LOL.  That's both sad and hilarious at once.  I feel sorry that you had to endure that, but what a story!  Personally, I would have done whatever suited the message of the story, but then again that certainly would have hurt my chances of being published.  Still, in all the cases where I've killed main characters, I've always done it for a reason and changing it for market appeal would really only detract from the work as a whole, ironically hurting the appeal in the process.


----------



## JHB (Dec 5, 2008)

HarryG, with such an interesting backstory attached to it, I think I might wanna take a small peeksees into this book of yours. Is it on amazon?


----------



## Vorrec (Oct 9, 2010)

I constantly have to whack characters. And even though I like it, because it's good for the story, it's _painful_. In plotting my storyline for the future, I recently decided that I had to kill off one of my main characters. I almost cried when I wrote the dialogue for that scene. Now I'm trying to conjure up some remedy by bringing him back to life or making it part of a dream or whatnot. Which I absolutely hate to see in other people's works. Still cannot let him go. I hate myself.


----------



## Stephanie J. (Oct 9, 2010)

Sam W said:


> I had to kill off a main character recently too and I felt like a twat for a few days afterward, but once I discovered that it helped the story I was fine with it.

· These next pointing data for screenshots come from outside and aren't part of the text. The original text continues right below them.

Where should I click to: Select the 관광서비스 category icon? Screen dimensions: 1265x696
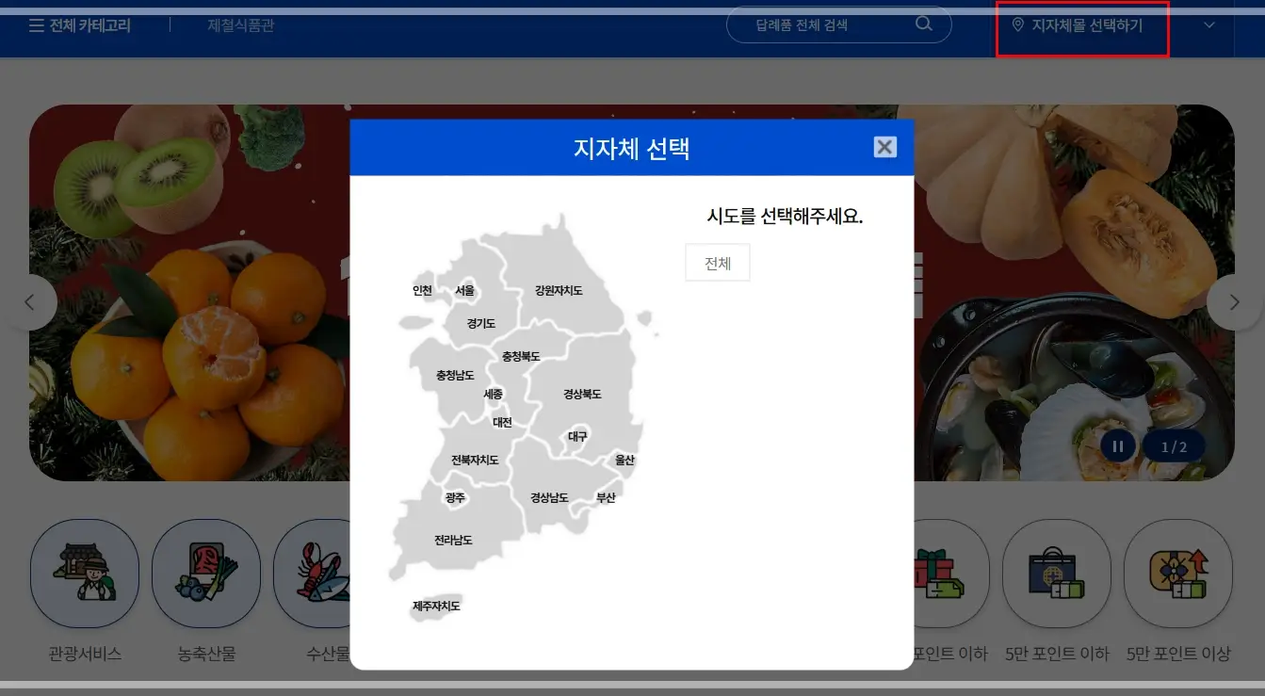85,574
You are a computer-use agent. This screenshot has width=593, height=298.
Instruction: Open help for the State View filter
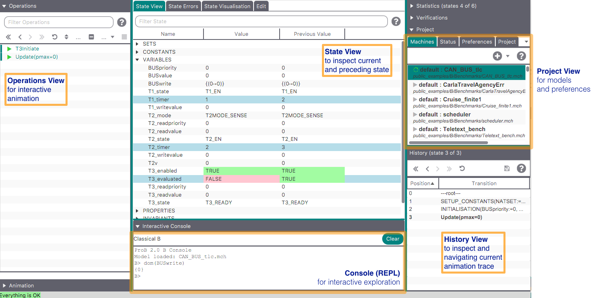tap(396, 22)
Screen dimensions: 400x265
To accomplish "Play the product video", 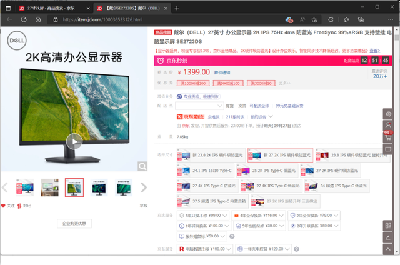I will point(74,141).
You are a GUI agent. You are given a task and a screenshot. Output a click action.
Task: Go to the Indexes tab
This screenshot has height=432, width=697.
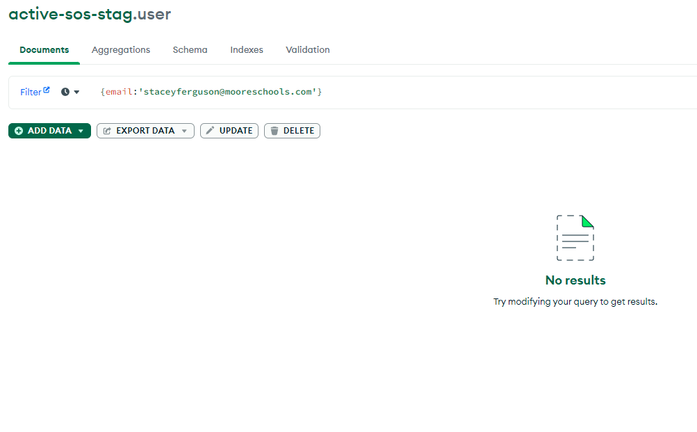247,50
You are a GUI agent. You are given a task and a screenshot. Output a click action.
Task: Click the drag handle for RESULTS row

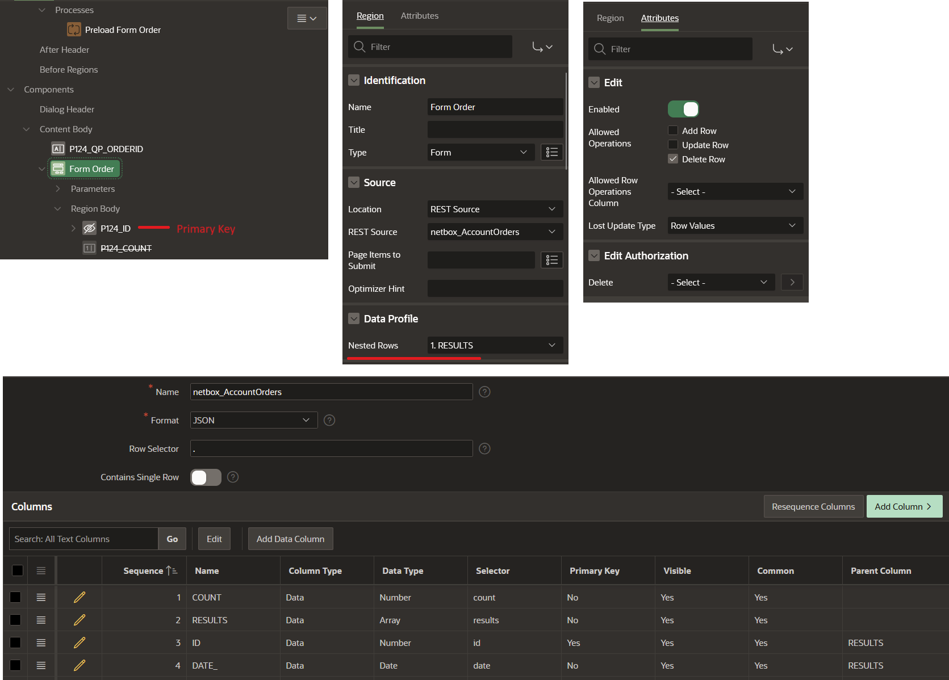(41, 620)
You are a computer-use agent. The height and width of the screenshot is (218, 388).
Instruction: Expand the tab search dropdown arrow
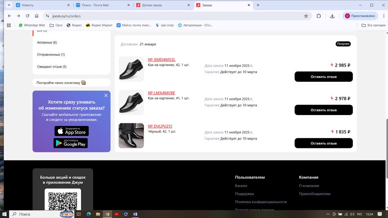(x=8, y=5)
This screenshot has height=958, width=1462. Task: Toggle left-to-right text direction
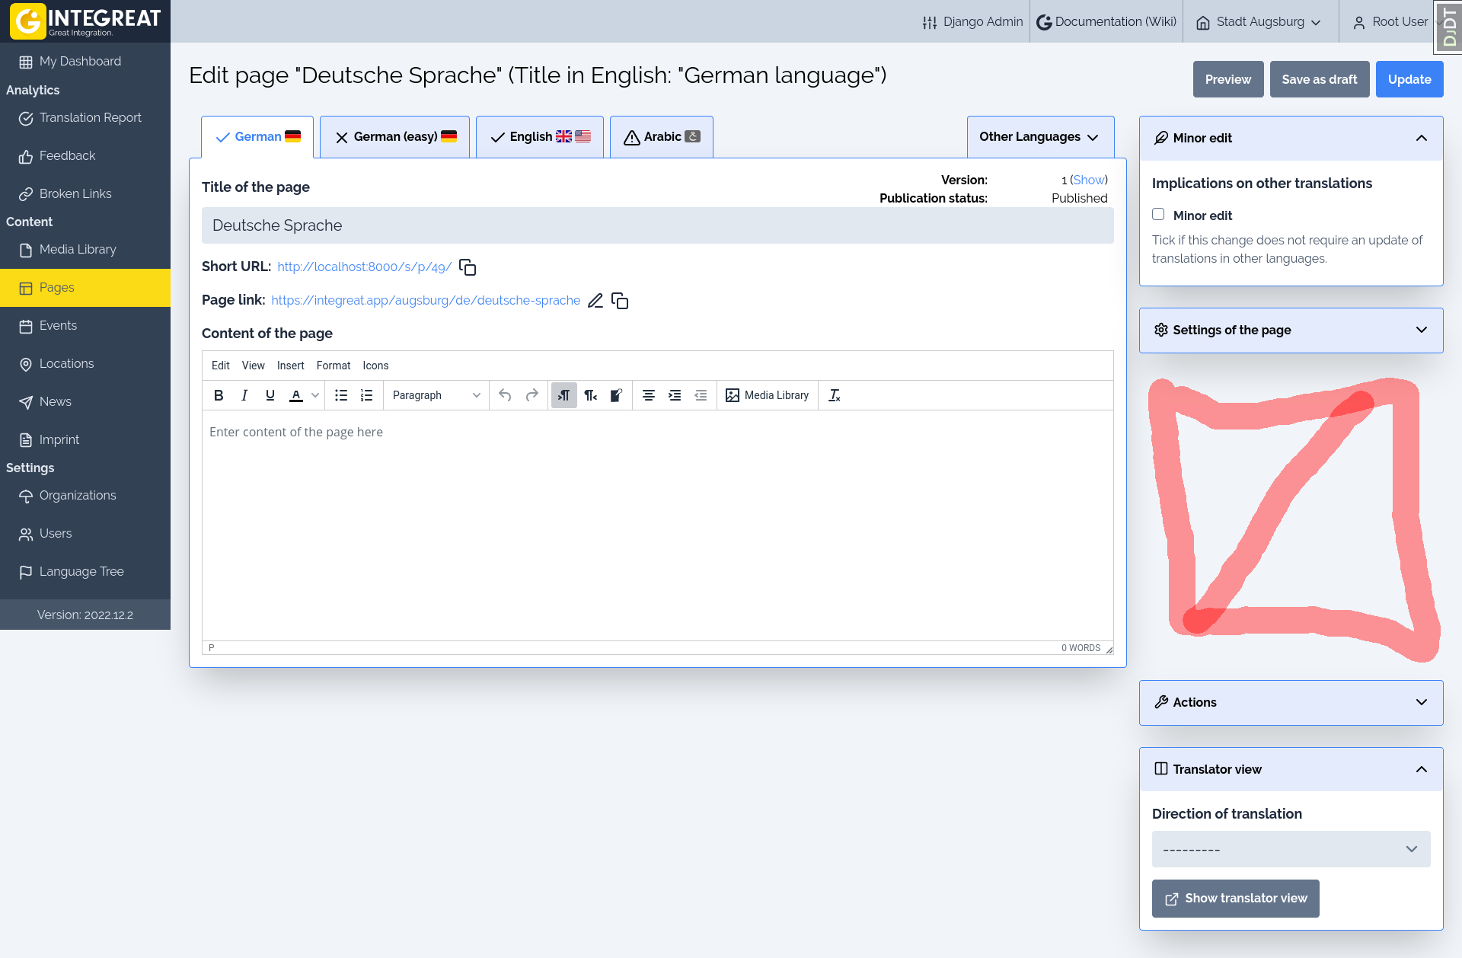pyautogui.click(x=563, y=395)
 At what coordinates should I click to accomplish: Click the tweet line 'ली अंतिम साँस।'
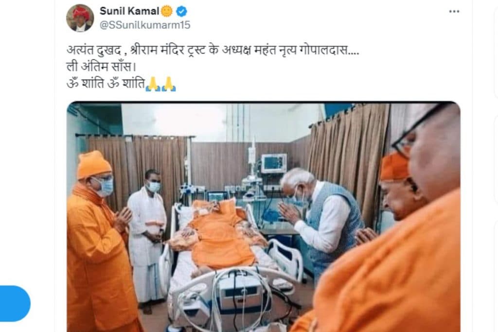click(x=101, y=67)
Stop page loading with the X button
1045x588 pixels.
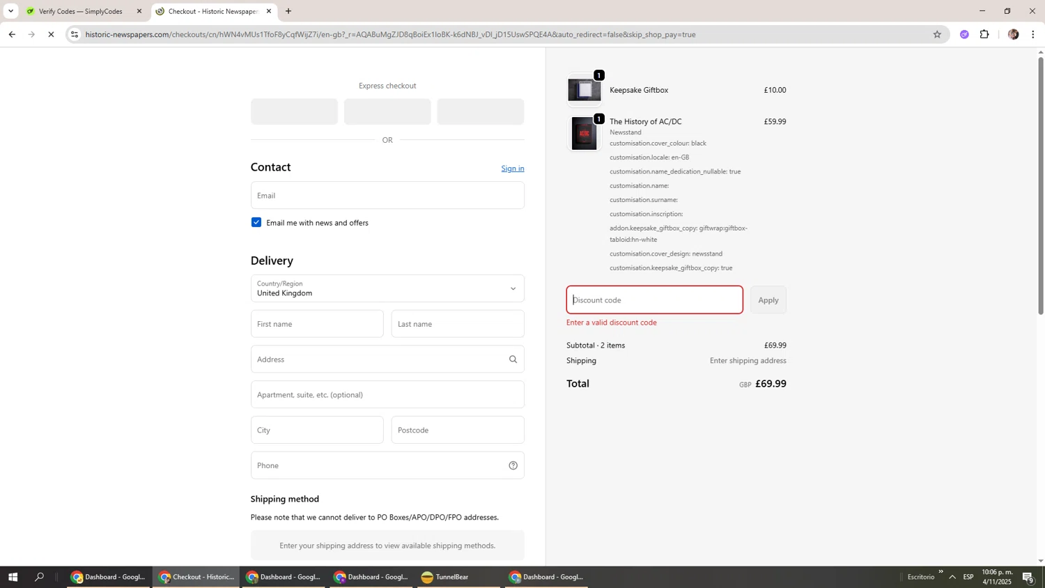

Oh man. I am so tempted to make this my signature!


----------



## Ricky Jalapeno (Oct 9, 2010)

I'm never really afffected by the deaths of my characters. Since in my stories theres always a lot of fighting, people are always dying. So I try not to get attached. I'm barely on chapter 5 and about 6 characters died already.


----------



## PageOfCups (Oct 9, 2010)

For me it depends on the character. I didn't mind killing off one of the character in the first mnuscript I ever finished, but I hated writing the after math for his best friend and fiance. Sometimes I even imensly enjoy offing a character. There are some that I don't over like hurting though, which is anoying since what I'm writing now screws over my favourite character at every turn. It's really slowing me down.


----------



## 72ZX (Oct 9, 2010)

I can relate, in some way. I don't really plan to write my character's deaths, but after I started writing, and became very attached to them, a friend of mine started suggesting I kill one or two off, which made me rather melancholic. :l

I guess I'm just a pansy or something.


----------